What this task involves. Reproduce the lines below verbatim, character for character.

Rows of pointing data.
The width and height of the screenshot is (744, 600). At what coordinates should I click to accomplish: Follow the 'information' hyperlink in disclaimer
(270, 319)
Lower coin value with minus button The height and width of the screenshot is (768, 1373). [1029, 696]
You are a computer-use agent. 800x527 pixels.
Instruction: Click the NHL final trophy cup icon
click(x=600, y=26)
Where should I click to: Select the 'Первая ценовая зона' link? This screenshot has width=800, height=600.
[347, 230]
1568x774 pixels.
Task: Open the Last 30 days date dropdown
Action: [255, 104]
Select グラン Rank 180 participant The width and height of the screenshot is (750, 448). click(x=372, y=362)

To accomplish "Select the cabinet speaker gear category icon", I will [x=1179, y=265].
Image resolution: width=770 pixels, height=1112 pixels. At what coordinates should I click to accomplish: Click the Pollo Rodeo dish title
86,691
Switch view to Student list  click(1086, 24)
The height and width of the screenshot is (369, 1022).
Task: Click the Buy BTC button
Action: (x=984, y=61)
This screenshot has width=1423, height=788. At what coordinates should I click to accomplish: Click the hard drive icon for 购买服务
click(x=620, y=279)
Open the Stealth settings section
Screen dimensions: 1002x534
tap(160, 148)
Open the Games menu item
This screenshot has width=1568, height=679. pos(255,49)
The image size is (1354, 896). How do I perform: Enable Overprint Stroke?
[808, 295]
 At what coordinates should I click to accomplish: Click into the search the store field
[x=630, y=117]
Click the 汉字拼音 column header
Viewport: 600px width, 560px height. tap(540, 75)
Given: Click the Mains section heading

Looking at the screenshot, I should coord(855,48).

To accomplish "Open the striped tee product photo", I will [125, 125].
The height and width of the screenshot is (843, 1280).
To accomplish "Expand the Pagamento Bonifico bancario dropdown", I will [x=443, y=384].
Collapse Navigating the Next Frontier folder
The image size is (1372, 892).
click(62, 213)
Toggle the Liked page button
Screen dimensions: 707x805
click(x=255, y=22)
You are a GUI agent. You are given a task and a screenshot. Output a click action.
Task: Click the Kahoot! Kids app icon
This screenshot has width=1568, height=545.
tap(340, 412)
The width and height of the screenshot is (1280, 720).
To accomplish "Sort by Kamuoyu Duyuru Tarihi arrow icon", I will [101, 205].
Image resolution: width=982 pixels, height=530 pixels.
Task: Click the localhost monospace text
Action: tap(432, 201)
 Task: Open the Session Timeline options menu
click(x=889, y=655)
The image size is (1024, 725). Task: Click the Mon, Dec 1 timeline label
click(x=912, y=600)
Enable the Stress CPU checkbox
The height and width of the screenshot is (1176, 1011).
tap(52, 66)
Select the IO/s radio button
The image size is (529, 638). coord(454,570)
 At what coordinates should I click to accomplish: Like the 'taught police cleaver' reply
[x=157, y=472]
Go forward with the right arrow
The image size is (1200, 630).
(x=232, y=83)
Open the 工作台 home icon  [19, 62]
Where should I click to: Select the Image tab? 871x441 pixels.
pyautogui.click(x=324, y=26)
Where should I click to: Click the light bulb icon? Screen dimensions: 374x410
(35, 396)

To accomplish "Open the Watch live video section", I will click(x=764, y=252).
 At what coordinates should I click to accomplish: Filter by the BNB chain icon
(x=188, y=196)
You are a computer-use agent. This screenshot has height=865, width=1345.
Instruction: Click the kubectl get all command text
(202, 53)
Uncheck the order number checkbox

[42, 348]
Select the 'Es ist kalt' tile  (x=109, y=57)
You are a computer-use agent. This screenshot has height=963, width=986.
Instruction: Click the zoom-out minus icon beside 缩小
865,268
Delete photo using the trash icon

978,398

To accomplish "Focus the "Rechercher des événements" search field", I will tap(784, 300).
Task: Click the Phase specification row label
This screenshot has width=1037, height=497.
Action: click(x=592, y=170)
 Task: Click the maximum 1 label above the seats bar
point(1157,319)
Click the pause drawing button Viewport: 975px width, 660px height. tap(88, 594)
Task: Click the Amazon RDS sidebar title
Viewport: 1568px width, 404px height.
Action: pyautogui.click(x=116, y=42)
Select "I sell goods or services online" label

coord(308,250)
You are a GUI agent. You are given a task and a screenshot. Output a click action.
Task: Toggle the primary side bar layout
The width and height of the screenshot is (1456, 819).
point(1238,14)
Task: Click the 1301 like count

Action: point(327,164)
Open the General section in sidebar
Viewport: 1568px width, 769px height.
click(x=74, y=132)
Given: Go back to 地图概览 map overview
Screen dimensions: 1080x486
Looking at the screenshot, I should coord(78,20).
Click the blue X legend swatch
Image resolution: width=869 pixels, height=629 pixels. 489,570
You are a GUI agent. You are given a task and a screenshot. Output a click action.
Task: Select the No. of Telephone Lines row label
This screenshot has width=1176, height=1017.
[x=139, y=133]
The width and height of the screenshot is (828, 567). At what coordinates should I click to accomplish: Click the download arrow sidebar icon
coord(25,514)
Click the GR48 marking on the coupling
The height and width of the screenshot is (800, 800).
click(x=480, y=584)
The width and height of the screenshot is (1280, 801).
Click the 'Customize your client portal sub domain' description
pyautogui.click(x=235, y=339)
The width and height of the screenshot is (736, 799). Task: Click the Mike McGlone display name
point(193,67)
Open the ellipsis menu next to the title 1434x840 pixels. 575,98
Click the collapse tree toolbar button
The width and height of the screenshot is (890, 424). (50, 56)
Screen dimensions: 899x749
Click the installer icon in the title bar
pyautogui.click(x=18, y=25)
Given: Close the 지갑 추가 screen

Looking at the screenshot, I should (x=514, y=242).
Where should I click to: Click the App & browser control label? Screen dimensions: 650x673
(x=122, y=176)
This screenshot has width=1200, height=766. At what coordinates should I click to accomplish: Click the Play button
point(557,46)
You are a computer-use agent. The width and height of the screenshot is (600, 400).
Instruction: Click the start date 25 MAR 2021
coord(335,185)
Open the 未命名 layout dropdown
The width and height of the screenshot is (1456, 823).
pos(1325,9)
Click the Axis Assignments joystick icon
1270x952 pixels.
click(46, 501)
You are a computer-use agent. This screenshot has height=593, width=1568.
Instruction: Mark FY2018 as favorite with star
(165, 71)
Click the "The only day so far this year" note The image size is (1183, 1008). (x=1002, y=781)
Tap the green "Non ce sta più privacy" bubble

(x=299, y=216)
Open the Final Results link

Response to this exercise.
The width and height of the screenshot is (744, 600). At what coordinates should I click to accomplish: Follow the 'information' hyperlink in disclaimer
(270, 319)
Lower coin value with minus button The height and width of the screenshot is (768, 1373). [1029, 696]
You are a computer-use agent. 800x527 pixels.
Instruction: Click the NHL final trophy cup icon
click(x=600, y=26)
Where should I click to: Select the 'Первая ценовая зона' link? This screenshot has width=800, height=600.
[347, 230]
1568x774 pixels.
Task: Open the Last 30 days date dropdown
Action: [255, 104]
Select グラン Rank 180 participant The width and height of the screenshot is (750, 448). click(x=372, y=362)

To accomplish "Select the cabinet speaker gear category icon", I will [x=1179, y=265].
Image resolution: width=770 pixels, height=1112 pixels. At what coordinates should I click to accomplish: Click the Pollo Rodeo dish title
86,691
Switch view to Student list  click(1086, 24)
The height and width of the screenshot is (369, 1022).
Task: Click the Buy BTC button
Action: (x=984, y=61)
This screenshot has width=1423, height=788. At what coordinates should I click to accomplish: Click the hard drive icon for 购买服务
click(x=620, y=279)
Open the Stealth settings section
Screen dimensions: 1002x534
tap(160, 148)
Open the Games menu item
This screenshot has width=1568, height=679. pos(255,49)
The image size is (1354, 896). How do I perform: Enable Overprint Stroke?
[808, 295]
 At what coordinates should I click to accomplish: Click into the search the store field
[x=630, y=117]
Click the 汉字拼音 column header
Viewport: 600px width, 560px height. tap(540, 75)
Given: Click the Mains section heading

Looking at the screenshot, I should coord(855,48).

To accomplish "Open the striped tee product photo", I will [125, 125].
The height and width of the screenshot is (843, 1280).
To accomplish "Expand the Pagamento Bonifico bancario dropdown", I will [x=443, y=384].
Collapse Navigating the Next Frontier folder
The image size is (1372, 892).
click(62, 213)
Toggle the Liked page button
Screen dimensions: 707x805
click(x=255, y=22)
You are a GUI agent. You are given a task and a screenshot. Output a click action.
Task: Click the Kahoot! Kids app icon
This screenshot has width=1568, height=545.
tap(340, 412)
The width and height of the screenshot is (1280, 720).
To accomplish "Sort by Kamuoyu Duyuru Tarihi arrow icon", I will [101, 205].
Image resolution: width=982 pixels, height=530 pixels.
Task: Click the localhost monospace text
Action: tap(432, 201)
 Task: Open the Session Timeline options menu
click(x=889, y=655)
The image size is (1024, 725). Task: Click the Mon, Dec 1 timeline label
click(x=912, y=600)
Enable the Stress CPU checkbox
The height and width of the screenshot is (1176, 1011).
tap(52, 66)
Select the IO/s radio button
The image size is (529, 638). coord(454,570)
 At what coordinates should I click to accomplish: Like the 'taught police cleaver' reply
[x=157, y=472]
Go forward with the right arrow
The image size is (1200, 630).
(x=232, y=83)
Open the 工作台 home icon  [19, 62]
Where should I click to: Select the Image tab? 871x441 pixels.
pyautogui.click(x=324, y=26)
Where should I click to: Click the light bulb icon? Screen dimensions: 374x410
(35, 396)

To accomplish "Open the Watch live video section", I will click(x=764, y=252).
 At what coordinates should I click to accomplish: Filter by the BNB chain icon
(x=188, y=196)
You are a computer-use agent. This screenshot has height=865, width=1345.
Instruction: Click the kubectl get all command text
(202, 53)
Uncheck the order number checkbox

[42, 348]
Select the 'Es ist kalt' tile  (x=109, y=57)
You are a computer-use agent. This screenshot has height=963, width=986.
Instruction: Click the zoom-out minus icon beside 缩小
865,268
Delete photo using the trash icon

978,398

To accomplish "Focus the "Rechercher des événements" search field", I will tap(784, 300).
Task: Click the Phase specification row label
This screenshot has width=1037, height=497.
Action: click(x=592, y=170)
 Task: Click the maximum 1 label above the seats bar
point(1157,319)
Click the pause drawing button Viewport: 975px width, 660px height. tap(88, 594)
Task: Click the Amazon RDS sidebar title
Viewport: 1568px width, 404px height.
Action: pyautogui.click(x=116, y=42)
Select "I sell goods or services online" label

coord(308,250)
You are a GUI agent. You are given a task and a screenshot. Output a click action.
Task: Toggle the primary side bar layout
The width and height of the screenshot is (1456, 819).
point(1238,14)
Task: Click the 1301 like count

Action: point(327,164)
Open the General section in sidebar
Viewport: 1568px width, 769px height.
click(x=74, y=132)
Given: Go back to 地图概览 map overview
Screen dimensions: 1080x486
Looking at the screenshot, I should coord(78,20).
Click the blue X legend swatch
Image resolution: width=869 pixels, height=629 pixels. 489,570
You are a GUI agent. You are given a task and a screenshot. Output a click action.
Task: Select the No. of Telephone Lines row label
This screenshot has width=1176, height=1017.
[x=139, y=133]
The width and height of the screenshot is (828, 567). At what coordinates should I click to accomplish: Click the download arrow sidebar icon
coord(25,514)
Click the GR48 marking on the coupling
The height and width of the screenshot is (800, 800).
click(x=480, y=584)
The width and height of the screenshot is (1280, 801).
Click the 'Customize your client portal sub domain' description
pyautogui.click(x=235, y=339)
The width and height of the screenshot is (736, 799). Task: Click the Mike McGlone display name
point(193,67)
Open the ellipsis menu next to the title 1434x840 pixels. 575,98
Click the collapse tree toolbar button
The width and height of the screenshot is (890, 424). (50, 56)
Screen dimensions: 899x749
Click the installer icon in the title bar
pyautogui.click(x=18, y=25)
Given: Close the 지갑 추가 screen

Looking at the screenshot, I should (x=514, y=242).
Where should I click to: Click the App & browser control label? Screen dimensions: 650x673
(x=122, y=176)
This screenshot has width=1200, height=766. At what coordinates should I click to accomplish: Click the Play button
point(557,46)
You are a computer-use agent. The width and height of the screenshot is (600, 400).
Instruction: Click the start date 25 MAR 2021
coord(335,185)
Open the 未命名 layout dropdown
The width and height of the screenshot is (1456, 823).
pos(1325,9)
Click the Axis Assignments joystick icon
1270x952 pixels.
click(46, 501)
You are a computer-use agent. This screenshot has height=593, width=1568.
Instruction: Mark FY2018 as favorite with star
(165, 71)
Click the "The only day so far this year" note The image size is (1183, 1008). (x=1002, y=781)
Tap the green "Non ce sta più privacy" bubble

(x=299, y=216)
Open the Final Results link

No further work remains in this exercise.